Arcadium Lithium was removed following its acquisition by Rio Tinto for US $6.7bn in March 2025 as the company looks to diversify into energy transition metals. Albermarle (2.7%) provides the incumbent heavyweight exposure offering scale, diversified assets and balance sheet depth across cycles.
Aluminium from a bulk metal to strategic material for lightweighting and recycling
Aluminium exposure in the WisdomTree Strategic Metals and Rare Earths Miners UCITS ETF has been refreshed to better reflect where the strategic value is increasingly being created across lightweighting, advanced alloys and circular supply chains. While aluminium still plays a clear role in the energy transition, the more investable equity story is shifting toward manufacturers and processors that can deliver high-specification products with a lower carbon footprint, supported by higher recycled content and proprietary alloy know-how.
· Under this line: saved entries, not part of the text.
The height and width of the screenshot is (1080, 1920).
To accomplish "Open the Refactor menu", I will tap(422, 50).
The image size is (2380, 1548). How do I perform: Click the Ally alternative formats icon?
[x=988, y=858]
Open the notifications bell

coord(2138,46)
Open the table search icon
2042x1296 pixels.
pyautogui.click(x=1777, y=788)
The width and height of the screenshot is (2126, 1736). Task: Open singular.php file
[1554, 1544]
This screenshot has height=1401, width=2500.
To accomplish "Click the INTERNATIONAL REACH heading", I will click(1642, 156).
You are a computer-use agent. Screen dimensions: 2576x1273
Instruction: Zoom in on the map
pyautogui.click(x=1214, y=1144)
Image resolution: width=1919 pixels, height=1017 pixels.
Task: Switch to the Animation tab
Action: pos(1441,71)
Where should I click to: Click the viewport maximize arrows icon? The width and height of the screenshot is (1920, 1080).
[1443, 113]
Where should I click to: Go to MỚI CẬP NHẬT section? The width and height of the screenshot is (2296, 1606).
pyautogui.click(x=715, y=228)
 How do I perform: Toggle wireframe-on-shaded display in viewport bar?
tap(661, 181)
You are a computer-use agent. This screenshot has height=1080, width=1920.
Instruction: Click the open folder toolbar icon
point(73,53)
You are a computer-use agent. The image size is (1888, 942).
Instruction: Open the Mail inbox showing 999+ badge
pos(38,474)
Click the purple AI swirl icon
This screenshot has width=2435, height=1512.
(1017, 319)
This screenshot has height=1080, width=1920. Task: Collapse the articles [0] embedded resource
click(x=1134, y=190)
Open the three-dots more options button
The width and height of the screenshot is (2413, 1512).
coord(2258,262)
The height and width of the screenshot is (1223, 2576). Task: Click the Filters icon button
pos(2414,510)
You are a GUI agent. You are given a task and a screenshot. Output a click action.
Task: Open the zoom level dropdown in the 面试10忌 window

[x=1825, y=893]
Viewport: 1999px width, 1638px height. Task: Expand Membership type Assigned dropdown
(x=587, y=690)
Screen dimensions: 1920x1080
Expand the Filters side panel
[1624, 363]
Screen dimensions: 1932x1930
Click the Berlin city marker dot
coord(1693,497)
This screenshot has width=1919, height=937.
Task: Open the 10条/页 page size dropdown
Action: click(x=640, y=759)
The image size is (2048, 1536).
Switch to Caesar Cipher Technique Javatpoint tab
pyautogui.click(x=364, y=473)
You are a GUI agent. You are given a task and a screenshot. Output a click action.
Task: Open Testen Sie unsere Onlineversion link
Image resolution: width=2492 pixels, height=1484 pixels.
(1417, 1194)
That shift is evident in the new additions to the WisdomTree Strategic Metals and Rare Earths Miners UCITS ETF. Constellium SE (1.5%) in France strengthens the Index’s tilt toward aluminium with a focus on lightweighting solutions for transport and packaging, alongside advanced recycling and alloy innovation. Granges AB (0.32%) in Sweden adds exposure to rolled aluminium products and recycling-driven manufacturing, aligning with the push to scale secondary aluminium supply as a carbon efficient alternative to primary production. UACJ (0.97%) in Japan brings a large globally relevant producer with investment in advanced material technologies that support EV adoption and lightweight trends. While Kaiser Aluminium (1.37%) in the US adds a more specialised profile tied to aerospace and automotive end markets, where high performance alloys and qualification barriers can create more durable pricing power than standard aluminium output.
The Index has also seen removals following corporate actions—Alumina Ltd exited following its acquisition by Alcoa, a reminder that consolidation continues as companies seek scale across energy transition materials.
Platinum adds a second scarcity theme
The Index’s platinum exposure is now a meaningful pillar, led by Northam Platinum (3.4%), Impala Platinum (3.4%) and Sibanye-Stillwater (2.2%). Together, these holdings broaden the portfolio beyond batteries into a different scarcity complex linked to industrial demand, catalytic applications and constrained supply dynamics. PT Merdeka Copper Gold (2.4%) provides differentiated exposure through the nickel channel, aligning with the broader theme of Southeast Asia’s growing role in EV supply chains and downstream processing.
Copper and multi-metal optionality
Anglo American (3.3%) anchors the portfolio’s exposure to large-scale copper supply, which is vital to grid expansion, electrification, and industrial investment, while providing the index with diversified optionality across strategic metals.
Conclusion
The WisdomTree Strategic Metals and Rare Earths Miners Index is leaning into policy-backed supply chains (rare earths), scalable growth and conversion capacity (lithium), and a broader strategic materials basket (copper, nickel and platinum) that extends well beyond a pure ‘energy transition’ framing.